Matter Of Mind: My ALS (Anna Moot-Levin, Laura Green, 54 mins, SDFF 2023) is available to stream through PBS’s Independent Lens with a “passport,” following its national broadcast in May. The doc follows three people living with the neurodegenerative disease ALS and explores the complex choices each faces as they decide how to move forward with this illness. While viewing the full doc requires a PBS “passport,” the film’s Independent Lens page includes a number of resources, including a free Q&A with one of the people featured in the film, Michele Stellato, about living and coping with ALS.

Still from the autobiographical short Everything Wrong And Nowhere To Go (Sindha Agha, 12 mins), which is available to watch through PBS’s Independent Lens.

Independent Lens recently aired another SDFF 2023 film, the documentary short Everything Wrong And Nowhere To Go (Sindha Agha, 12 mins), which is available for free and in its entirety on the series website. Exploring the emerging field of “climate psychology,” the doc is a candid, intimate, but comedic, self-portrait in which the filmmaker films her search for a cure to her crippling climate anxiety.
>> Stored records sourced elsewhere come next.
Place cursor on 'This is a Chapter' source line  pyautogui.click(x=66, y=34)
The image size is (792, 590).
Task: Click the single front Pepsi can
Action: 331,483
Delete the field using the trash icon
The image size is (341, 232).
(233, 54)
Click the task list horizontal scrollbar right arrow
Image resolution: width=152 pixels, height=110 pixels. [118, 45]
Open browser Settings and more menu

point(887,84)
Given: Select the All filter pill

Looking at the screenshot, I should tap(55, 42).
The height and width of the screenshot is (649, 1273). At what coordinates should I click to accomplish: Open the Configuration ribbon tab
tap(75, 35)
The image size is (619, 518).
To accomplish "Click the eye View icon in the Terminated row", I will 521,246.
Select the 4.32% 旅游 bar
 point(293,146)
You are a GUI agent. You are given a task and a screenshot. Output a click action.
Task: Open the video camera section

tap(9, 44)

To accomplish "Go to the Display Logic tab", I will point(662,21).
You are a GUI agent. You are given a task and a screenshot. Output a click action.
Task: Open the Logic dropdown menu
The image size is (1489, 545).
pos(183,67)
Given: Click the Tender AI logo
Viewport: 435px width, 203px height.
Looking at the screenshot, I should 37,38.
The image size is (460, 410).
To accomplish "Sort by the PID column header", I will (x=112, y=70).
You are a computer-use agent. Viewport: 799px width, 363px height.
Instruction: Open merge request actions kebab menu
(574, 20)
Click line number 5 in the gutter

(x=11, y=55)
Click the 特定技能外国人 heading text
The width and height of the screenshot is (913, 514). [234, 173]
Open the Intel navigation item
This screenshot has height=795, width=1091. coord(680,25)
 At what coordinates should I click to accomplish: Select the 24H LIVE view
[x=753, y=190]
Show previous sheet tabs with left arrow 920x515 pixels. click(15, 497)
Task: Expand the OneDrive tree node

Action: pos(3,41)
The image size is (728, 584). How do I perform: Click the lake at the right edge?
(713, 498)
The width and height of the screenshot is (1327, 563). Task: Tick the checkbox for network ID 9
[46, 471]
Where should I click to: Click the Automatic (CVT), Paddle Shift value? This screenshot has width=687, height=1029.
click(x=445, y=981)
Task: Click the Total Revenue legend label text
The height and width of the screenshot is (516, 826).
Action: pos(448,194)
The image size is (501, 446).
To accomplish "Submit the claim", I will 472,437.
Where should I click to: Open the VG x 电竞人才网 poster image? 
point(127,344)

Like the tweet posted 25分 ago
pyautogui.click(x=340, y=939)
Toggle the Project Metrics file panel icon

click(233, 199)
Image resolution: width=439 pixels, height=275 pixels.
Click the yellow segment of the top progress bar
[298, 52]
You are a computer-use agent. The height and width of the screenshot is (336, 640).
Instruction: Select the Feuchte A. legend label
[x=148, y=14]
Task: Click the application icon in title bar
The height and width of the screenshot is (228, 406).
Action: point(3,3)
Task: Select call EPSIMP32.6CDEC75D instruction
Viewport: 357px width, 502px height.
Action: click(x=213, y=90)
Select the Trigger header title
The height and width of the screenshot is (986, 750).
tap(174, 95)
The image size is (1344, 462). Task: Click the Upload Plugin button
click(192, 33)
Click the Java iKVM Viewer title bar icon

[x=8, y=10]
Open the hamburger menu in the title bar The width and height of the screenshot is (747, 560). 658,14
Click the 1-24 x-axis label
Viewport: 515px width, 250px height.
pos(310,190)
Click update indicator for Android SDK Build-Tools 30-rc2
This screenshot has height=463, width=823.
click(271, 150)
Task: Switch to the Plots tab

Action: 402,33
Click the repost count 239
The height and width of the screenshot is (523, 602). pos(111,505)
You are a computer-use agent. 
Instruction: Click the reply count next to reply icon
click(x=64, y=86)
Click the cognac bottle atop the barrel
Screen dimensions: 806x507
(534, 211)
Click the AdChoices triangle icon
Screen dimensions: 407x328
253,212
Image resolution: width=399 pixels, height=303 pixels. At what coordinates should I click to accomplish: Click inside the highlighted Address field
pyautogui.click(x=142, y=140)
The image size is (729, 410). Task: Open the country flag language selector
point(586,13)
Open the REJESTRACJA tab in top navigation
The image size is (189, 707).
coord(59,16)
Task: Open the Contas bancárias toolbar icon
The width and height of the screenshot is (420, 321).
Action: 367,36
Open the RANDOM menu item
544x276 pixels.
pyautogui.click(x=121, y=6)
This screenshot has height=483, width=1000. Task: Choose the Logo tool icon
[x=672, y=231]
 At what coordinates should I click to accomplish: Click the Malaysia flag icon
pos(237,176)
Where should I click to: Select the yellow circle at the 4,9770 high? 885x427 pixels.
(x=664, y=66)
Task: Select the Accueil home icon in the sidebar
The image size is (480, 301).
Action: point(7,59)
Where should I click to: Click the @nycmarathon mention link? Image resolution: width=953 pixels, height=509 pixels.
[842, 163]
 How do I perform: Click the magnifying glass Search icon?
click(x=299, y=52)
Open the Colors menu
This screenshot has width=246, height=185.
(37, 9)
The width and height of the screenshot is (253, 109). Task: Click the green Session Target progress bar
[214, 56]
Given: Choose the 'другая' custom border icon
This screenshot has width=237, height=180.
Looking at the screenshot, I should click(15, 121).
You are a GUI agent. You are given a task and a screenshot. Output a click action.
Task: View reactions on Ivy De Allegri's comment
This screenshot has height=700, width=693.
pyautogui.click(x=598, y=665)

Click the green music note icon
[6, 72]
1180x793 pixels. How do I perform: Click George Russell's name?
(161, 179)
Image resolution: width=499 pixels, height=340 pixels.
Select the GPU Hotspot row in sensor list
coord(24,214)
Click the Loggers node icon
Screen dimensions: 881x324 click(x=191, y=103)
Still from Healing In The Open (Dewi Marquis, 31 mins) about therapy that incorporates interaction with horses, is now available to stream in its entirety on Youtube.

Documentary short Healing In The Open (Dewi Marquis, 31 mins, SDFF 2023) is now available to stream in its entirety on Youtube. The short captures Gateway HorseWorks herd of horses and treatment team as they interact with clients recovering from addiction, incarceration and PTSD, and includes interviews and first-hand accounts from clients who have benefited from this unique form of therapy.